*Provided records:*

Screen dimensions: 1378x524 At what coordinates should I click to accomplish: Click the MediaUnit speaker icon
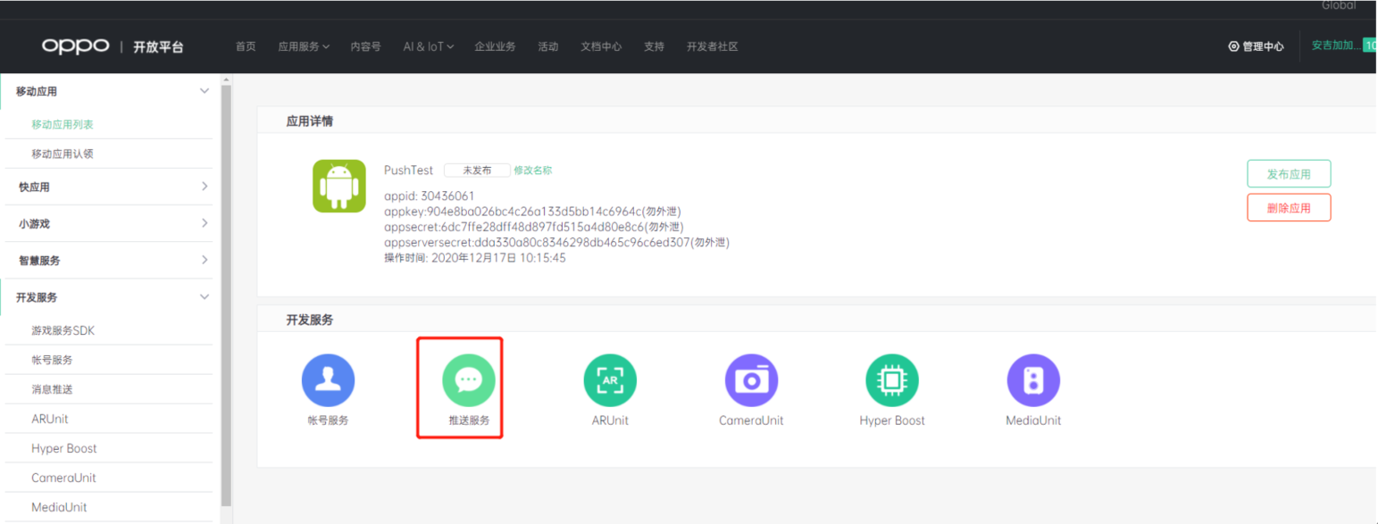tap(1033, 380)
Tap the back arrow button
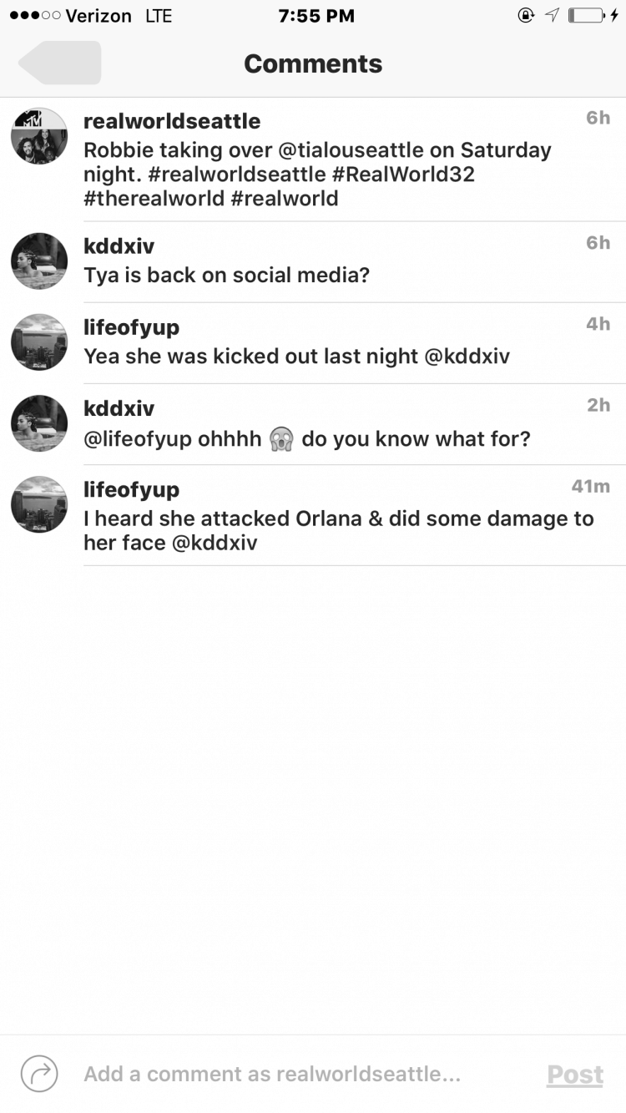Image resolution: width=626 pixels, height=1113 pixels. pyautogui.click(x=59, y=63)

==

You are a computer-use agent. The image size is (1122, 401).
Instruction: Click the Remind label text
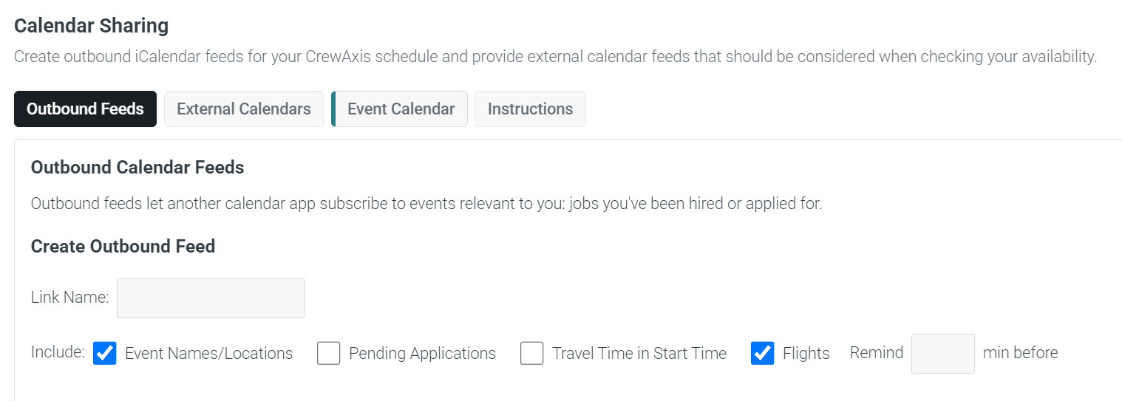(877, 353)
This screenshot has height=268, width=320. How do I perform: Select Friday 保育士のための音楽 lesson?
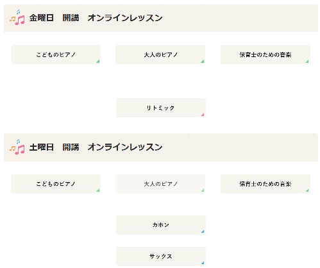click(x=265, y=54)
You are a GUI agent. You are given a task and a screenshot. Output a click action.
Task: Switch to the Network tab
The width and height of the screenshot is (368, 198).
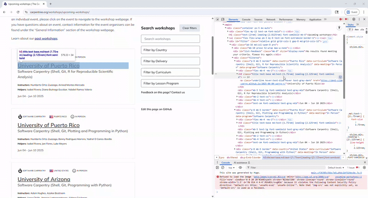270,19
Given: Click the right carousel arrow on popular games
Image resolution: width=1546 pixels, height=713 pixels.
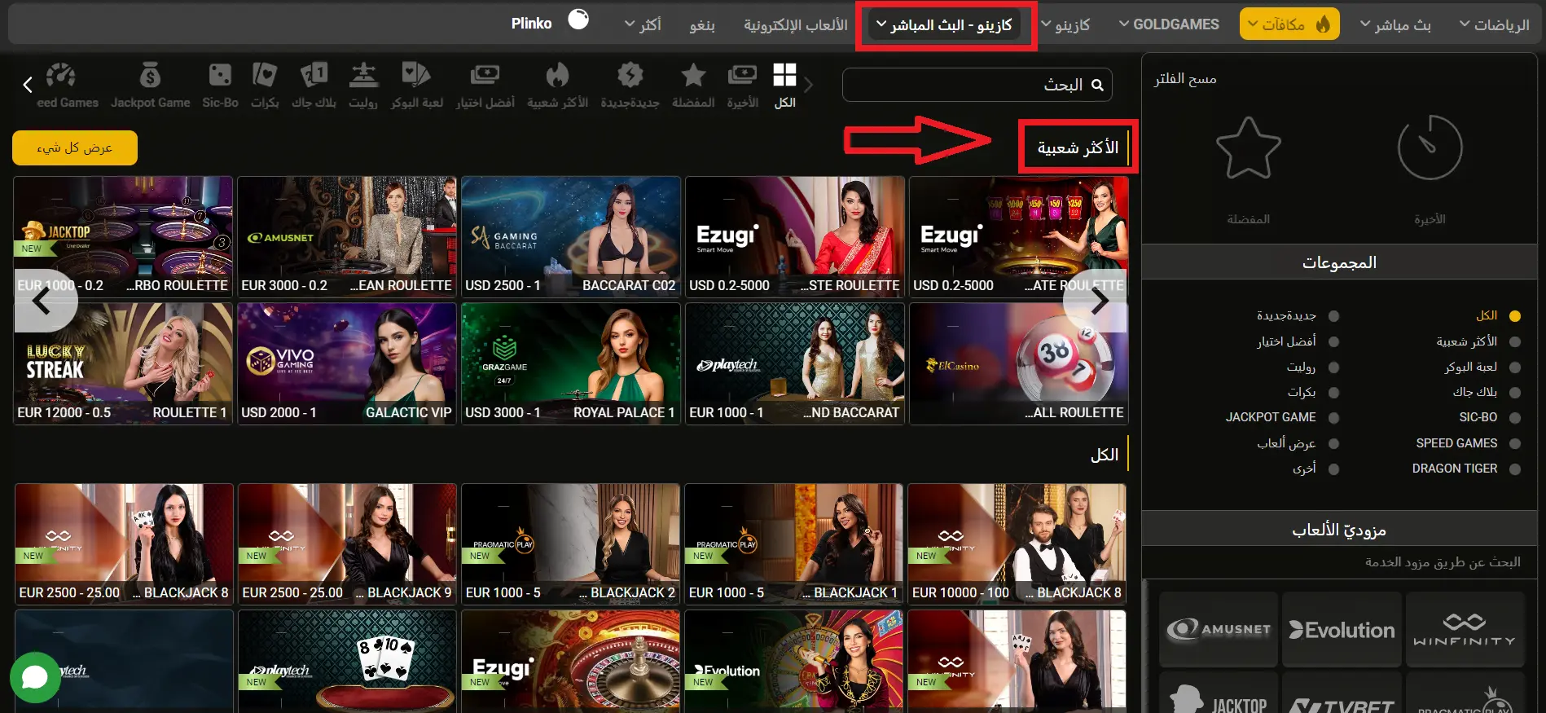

---

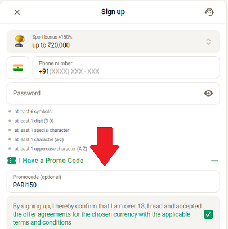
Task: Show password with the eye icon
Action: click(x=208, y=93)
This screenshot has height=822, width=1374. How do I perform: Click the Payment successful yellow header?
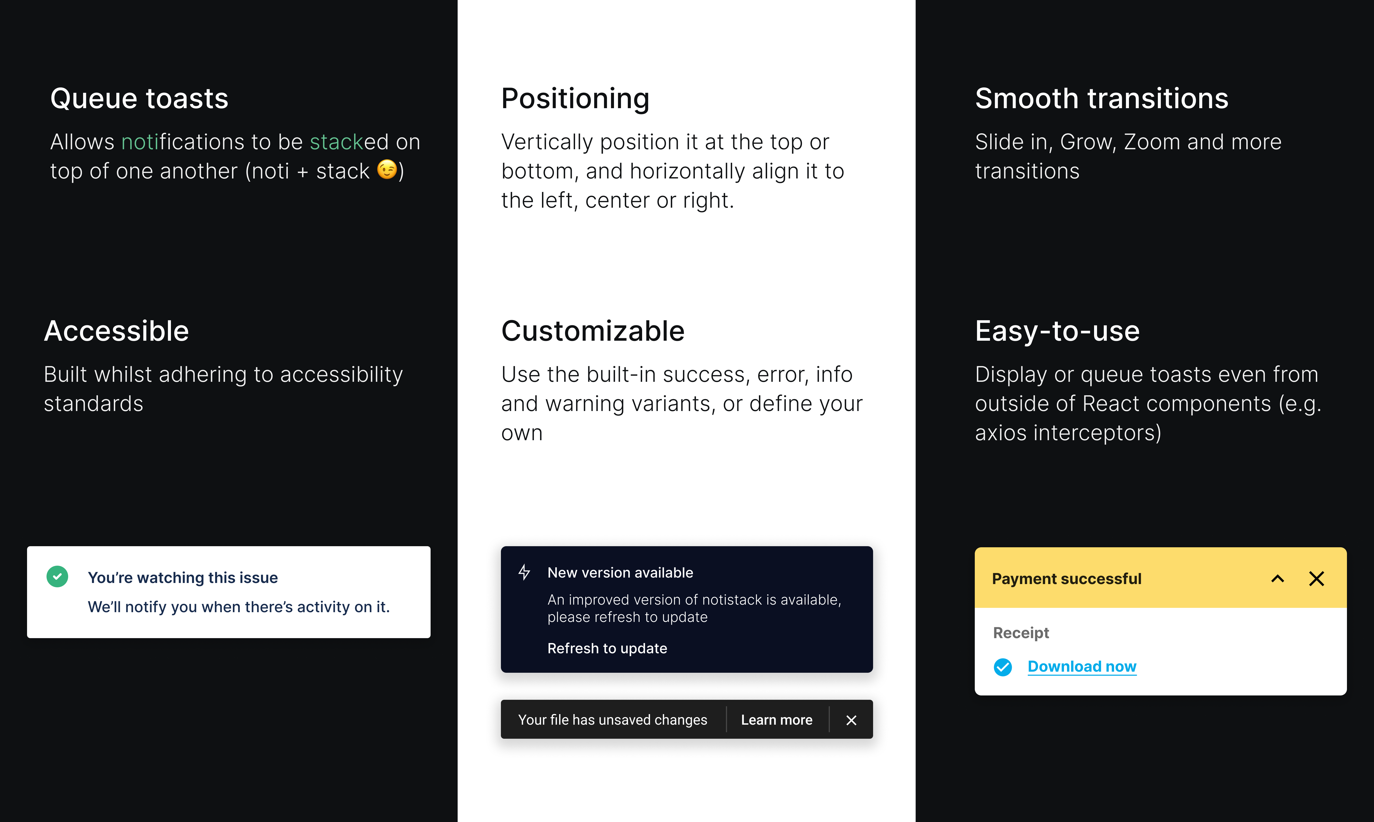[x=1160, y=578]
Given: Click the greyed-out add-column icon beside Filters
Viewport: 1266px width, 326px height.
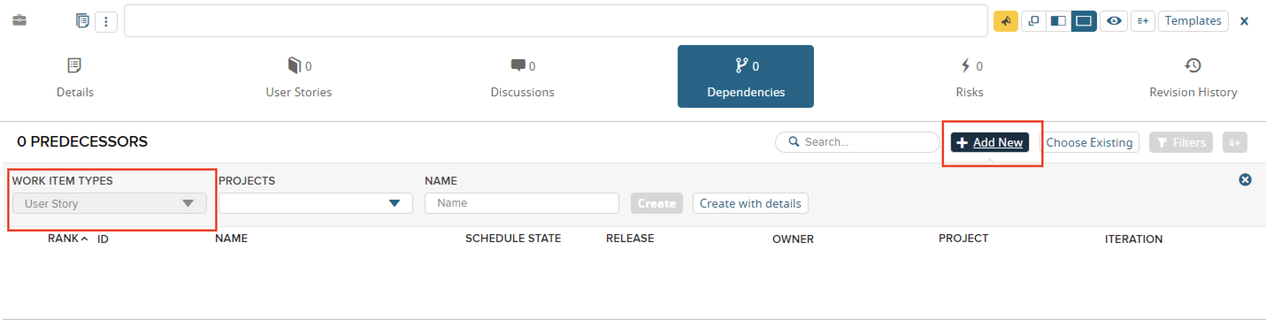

*Directions:*
Reproduce the listing above exactly from the line containing "This screenshot has height=268, width=320." up to and including the line containing "Image resolution: width=1546", omitting any images and everything outside those lines.

*Exercise response:*
This screenshot has height=268, width=320. How do I perform: Select Friday 保育士のための音楽 lesson?
click(x=265, y=54)
You are a GUI agent. You are given a task and a screenshot. Output a click action.
Task: Switch to the Network tab
The width and height of the screenshot is (368, 198).
270,19
Given: Click the right carousel arrow on popular games
Image resolution: width=1546 pixels, height=713 pixels.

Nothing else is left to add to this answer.